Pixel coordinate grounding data

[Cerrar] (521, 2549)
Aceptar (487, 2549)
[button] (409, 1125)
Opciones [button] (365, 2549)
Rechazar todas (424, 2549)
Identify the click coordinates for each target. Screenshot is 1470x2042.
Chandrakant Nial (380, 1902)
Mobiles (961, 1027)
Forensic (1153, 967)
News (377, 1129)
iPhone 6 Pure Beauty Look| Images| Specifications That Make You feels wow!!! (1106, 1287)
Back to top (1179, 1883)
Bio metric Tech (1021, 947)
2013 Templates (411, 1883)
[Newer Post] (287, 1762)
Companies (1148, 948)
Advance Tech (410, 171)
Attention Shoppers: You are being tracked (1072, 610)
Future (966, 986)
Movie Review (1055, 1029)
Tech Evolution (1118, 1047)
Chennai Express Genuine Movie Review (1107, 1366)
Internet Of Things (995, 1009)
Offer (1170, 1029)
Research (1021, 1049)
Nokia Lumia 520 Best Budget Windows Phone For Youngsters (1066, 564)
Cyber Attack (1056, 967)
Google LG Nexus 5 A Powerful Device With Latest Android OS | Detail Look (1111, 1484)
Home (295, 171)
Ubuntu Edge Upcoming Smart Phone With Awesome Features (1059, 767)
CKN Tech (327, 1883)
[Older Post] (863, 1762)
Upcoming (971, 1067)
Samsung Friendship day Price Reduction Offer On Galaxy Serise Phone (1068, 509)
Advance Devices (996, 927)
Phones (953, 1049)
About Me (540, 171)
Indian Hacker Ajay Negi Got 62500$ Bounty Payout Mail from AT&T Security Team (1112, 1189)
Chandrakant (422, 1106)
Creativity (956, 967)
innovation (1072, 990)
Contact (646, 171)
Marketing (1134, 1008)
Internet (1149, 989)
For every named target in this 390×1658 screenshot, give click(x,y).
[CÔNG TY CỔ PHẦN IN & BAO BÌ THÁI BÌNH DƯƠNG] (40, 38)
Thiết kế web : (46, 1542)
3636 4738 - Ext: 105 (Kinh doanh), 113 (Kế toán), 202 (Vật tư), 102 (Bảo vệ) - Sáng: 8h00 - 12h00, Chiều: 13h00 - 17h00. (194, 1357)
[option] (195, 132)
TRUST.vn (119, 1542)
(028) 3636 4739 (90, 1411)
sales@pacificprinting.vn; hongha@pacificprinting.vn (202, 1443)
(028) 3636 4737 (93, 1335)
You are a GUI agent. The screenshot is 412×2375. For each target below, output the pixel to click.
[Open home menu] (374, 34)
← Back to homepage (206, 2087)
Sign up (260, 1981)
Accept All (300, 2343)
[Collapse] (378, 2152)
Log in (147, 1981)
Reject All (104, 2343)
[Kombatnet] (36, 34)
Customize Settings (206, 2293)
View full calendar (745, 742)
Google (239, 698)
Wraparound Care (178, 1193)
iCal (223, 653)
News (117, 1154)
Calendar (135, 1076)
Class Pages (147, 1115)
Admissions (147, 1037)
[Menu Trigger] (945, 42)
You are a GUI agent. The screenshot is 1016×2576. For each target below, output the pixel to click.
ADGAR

**Task item**
The answer must be a verbatim transcription of all the entries.

**Response below**
[Cerrar] (521, 2549)
Aceptar (487, 2549)
[button] (409, 1125)
Opciones [button] (365, 2549)
Rechazar todas (424, 2549)
Identify the click coordinates for each target. Screenshot is 1470x2042.
Chandrakant Nial (380, 1902)
Mobiles (961, 1027)
Forensic (1153, 967)
News (377, 1129)
iPhone 6 Pure Beauty Look| Images| Specifications That Make You feels wow!!! (1106, 1287)
Back to top (1179, 1883)
Bio metric Tech (1021, 947)
2013 Templates (411, 1883)
[Newer Post] (287, 1762)
Companies (1148, 948)
Advance Tech (410, 171)
Attention Shoppers: You are being tracked (1072, 610)
Future (966, 986)
Movie Review (1055, 1029)
Tech Evolution (1118, 1047)
Chennai Express Genuine Movie Review (1107, 1366)
Internet Of Things (995, 1009)
Offer (1170, 1029)
Research (1021, 1049)
Nokia Lumia 520 Best Budget Windows Phone For Youngsters (1066, 564)
Cyber Attack (1056, 967)
Google LG Nexus 5 A Powerful Device With Latest Android OS | Detail Look (1111, 1484)
Home (295, 171)
Ubuntu Edge Upcoming Smart Phone With Awesome Features (1059, 767)
CKN Tech (327, 1883)
[Older Post] (863, 1762)
Upcoming (971, 1067)
Samsung Friendship day Price Reduction Offer On Galaxy Serise Phone (1068, 509)
Advance Devices (996, 927)
Phones (953, 1049)
About Me (540, 171)
Indian Hacker Ajay Negi Got 62500$ Bounty Payout Mail from AT&T Security Team (1112, 1189)
Chandrakant (422, 1106)
Creativity (956, 967)
innovation (1072, 990)
Contact (646, 171)
Marketing (1134, 1008)
Internet (1149, 989)
For every named target in this 390×1658 screenshot, give click(x,y).
[CÔNG TY CỔ PHẦN IN & BAO BÌ THÁI BÌNH DƯƠNG] (40, 38)
Thiết kế web : (46, 1542)
3636 4738 - Ext: 105 (Kinh doanh), 113 (Kế toán), 202 (Vật tư), 102 (Bảo vệ) - Sáng: 8h00 - 12h00, Chiều: 13h00 - 17h00. (194, 1357)
[option] (195, 132)
TRUST.vn (119, 1542)
(028) 3636 4739 (90, 1411)
sales@pacificprinting.vn; hongha@pacificprinting.vn (202, 1443)
(028) 3636 4737 (93, 1335)
You are a GUI agent. The screenshot is 412×2375. For each target below, output the pixel to click.
[Open home menu] (374, 34)
← Back to homepage (206, 2087)
Sign up (260, 1981)
Accept All (300, 2343)
[Collapse] (378, 2152)
Log in (147, 1981)
Reject All (104, 2343)
[Kombatnet] (36, 34)
Customize Settings (206, 2293)
View full calendar (745, 742)
Google (239, 698)
Wraparound Care (178, 1193)
iCal (223, 653)
News (117, 1154)
Calendar (135, 1076)
Class Pages (147, 1115)
Admissions (147, 1037)
[Menu Trigger] (945, 42)
You are a GUI agent. The screenshot is 1016×2576. For each target below, output the pixel to click.
ADGAR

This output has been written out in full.